Vorstand und Aufsichtsrat wenden sich an Stadtspitze um OB Geisel.
Fußball-Bundesligist Fortuna Düsseldorf ist dagegen, dass der Drittligist KFC Uerdingen 05 ab der nächsten Saison sein Heimspiele in der 2. oder 3. Liga in der Düsseldorfer Arena ausgetragen darf. Deshalb haben sich Fortuna-Aufsichtsratsvorsitzender Dr. Reinhold Ernst und Vorstandsboss Robert Schäfer an die Stadtspitze um Oberbürgermeister Thomas Geisel gewandt.

Der KFC, der seine Heimspiele derzeit in Duisburg austrägt, will nach dem Saisonende erneut „umziehen“ und hat deshalb (offenbar erfolgreiche) Gespräche mit der Stadionbetreibergesellschaft in Düsseldorf geführt. Die eigentliche Spielstätte des KFC Uerdingen 05, das Krefelder Grotenburgstadion, steht wegen des notwendigen Umbaus auch in der nächsten Saison 2019/2020 nicht zur Verfügung.

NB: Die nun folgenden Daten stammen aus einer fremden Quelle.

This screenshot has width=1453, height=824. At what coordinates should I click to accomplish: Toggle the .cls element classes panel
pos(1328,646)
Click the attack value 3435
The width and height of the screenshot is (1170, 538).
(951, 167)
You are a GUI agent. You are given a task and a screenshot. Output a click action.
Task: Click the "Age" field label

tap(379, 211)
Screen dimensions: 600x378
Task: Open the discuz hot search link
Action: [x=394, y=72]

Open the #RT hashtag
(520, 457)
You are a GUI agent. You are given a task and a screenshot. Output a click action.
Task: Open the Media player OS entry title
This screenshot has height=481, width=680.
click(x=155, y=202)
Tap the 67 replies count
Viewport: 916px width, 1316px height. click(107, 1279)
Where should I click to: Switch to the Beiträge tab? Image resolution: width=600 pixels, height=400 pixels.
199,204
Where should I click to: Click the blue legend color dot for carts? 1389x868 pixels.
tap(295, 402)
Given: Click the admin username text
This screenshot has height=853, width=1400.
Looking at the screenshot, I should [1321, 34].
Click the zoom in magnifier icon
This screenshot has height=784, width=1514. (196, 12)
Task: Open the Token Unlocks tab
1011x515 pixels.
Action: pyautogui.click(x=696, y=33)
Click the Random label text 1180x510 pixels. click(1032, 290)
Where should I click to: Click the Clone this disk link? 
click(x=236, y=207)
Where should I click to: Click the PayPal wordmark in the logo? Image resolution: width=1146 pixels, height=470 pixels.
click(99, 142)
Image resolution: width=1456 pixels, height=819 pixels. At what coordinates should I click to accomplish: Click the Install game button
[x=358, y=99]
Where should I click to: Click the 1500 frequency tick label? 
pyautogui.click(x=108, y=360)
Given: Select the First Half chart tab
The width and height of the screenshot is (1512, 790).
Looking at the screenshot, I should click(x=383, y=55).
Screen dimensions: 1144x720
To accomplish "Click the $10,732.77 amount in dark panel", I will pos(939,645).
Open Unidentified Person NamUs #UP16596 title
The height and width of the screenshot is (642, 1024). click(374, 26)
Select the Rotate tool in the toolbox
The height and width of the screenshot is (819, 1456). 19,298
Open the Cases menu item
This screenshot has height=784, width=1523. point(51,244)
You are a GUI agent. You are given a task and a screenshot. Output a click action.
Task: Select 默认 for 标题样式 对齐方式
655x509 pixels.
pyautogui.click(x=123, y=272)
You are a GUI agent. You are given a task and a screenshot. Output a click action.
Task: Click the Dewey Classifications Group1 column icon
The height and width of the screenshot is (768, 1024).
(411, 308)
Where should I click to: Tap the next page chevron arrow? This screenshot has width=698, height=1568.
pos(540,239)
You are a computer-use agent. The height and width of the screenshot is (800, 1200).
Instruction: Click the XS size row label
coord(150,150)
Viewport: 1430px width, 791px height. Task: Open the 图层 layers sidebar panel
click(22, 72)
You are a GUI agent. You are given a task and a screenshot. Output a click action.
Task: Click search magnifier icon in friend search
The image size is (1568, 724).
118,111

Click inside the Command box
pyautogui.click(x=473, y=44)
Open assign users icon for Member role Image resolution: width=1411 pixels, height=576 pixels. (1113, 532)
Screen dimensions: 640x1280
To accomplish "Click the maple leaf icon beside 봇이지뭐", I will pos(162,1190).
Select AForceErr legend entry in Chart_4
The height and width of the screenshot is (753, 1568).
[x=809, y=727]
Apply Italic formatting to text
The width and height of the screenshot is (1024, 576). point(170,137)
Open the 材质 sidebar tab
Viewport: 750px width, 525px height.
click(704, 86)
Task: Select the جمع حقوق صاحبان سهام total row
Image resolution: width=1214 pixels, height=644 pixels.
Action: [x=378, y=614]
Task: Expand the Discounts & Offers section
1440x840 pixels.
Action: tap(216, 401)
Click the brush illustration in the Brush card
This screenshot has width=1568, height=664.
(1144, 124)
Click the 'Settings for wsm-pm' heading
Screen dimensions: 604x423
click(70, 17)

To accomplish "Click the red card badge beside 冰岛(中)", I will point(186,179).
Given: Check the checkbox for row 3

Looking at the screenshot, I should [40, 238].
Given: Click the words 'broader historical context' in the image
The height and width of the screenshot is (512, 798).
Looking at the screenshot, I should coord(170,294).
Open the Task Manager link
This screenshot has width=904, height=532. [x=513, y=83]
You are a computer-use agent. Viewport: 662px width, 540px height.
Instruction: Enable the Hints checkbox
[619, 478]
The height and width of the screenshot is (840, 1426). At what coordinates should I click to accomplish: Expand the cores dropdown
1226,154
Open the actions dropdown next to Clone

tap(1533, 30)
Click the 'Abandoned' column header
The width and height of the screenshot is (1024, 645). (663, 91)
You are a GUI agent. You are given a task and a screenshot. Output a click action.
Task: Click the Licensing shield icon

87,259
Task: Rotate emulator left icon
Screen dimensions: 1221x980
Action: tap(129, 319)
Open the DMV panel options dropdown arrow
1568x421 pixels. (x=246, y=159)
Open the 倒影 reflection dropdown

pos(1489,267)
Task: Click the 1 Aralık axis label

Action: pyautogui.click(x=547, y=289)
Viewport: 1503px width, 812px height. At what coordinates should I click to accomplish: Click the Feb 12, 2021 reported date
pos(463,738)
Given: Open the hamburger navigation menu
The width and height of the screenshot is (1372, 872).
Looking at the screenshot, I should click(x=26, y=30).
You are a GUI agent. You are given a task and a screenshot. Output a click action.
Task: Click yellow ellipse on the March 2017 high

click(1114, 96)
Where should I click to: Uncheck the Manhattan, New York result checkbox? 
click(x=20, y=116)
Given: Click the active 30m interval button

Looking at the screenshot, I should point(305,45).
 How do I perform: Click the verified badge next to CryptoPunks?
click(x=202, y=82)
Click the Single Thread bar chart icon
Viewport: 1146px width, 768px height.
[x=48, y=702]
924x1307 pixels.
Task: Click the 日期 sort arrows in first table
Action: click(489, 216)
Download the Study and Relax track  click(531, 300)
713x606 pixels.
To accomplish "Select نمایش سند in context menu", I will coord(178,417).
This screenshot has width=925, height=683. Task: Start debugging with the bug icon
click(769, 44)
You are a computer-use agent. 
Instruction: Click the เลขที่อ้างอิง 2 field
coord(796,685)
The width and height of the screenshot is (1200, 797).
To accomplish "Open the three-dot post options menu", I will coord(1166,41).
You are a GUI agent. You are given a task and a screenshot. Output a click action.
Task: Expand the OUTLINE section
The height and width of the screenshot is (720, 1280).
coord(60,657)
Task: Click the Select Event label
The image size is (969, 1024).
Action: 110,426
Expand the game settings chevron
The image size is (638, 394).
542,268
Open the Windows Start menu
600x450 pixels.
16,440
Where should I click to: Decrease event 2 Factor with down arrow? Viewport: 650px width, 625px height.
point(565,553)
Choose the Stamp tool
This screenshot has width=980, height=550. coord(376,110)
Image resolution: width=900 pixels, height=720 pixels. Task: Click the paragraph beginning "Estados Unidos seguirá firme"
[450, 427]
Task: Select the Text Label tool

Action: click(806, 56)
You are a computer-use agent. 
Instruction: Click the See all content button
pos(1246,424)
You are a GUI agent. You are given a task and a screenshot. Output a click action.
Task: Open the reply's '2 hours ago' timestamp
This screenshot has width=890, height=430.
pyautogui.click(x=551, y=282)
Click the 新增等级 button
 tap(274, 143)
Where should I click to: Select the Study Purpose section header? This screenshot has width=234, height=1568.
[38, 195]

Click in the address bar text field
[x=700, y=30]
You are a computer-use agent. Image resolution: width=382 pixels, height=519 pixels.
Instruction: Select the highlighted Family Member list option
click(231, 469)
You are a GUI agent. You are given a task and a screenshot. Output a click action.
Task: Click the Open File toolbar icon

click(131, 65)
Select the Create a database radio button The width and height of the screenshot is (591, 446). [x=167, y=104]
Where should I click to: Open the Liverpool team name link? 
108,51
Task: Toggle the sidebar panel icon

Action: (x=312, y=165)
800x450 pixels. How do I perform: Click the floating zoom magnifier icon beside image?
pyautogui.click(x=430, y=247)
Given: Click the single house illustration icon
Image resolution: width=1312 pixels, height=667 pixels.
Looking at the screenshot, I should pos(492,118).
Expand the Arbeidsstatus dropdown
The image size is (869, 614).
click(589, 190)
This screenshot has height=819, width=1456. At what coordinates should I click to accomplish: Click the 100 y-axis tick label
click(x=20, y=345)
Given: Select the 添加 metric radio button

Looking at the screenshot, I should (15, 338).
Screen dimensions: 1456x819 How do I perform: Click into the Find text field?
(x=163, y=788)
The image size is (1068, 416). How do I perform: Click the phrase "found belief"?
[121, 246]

Die Erklärung von Fortuna Düsseldorf im Wortlaut:

„Mit Überraschung hat Fortuna Düsseldorf zur Kenntnis genommen, dass die Düsseldorfer Stadionbetreibergesellschaft mit dem KFC Uerdingen 05 über ein Mietverhältnis für die Saison 2019/20 verhandelt hat. Weder wurde vor Vertragsunterzeichnung Fortuna Düsseldorf als langjähriger Hauptmieter über die Gespräche informiert, noch wurde die Fortuna vorab über etwaige Entscheidungen in Kenntnis gesetzt.

In Gesprächen mit der Stadtspitze um Oberbürgermeister Thomas Geisel hat Fortuna Düsseldorf seine Enttäuschung über den Prozess zum Ausdruck gebracht und noch einmal deutlich gemacht, dass das Bestreben der Fortuna, die Arena zu einer identitätsstiftenden Heimstätte zu machen, mit dieser Entscheidung einen Rückschlag erleiden würde.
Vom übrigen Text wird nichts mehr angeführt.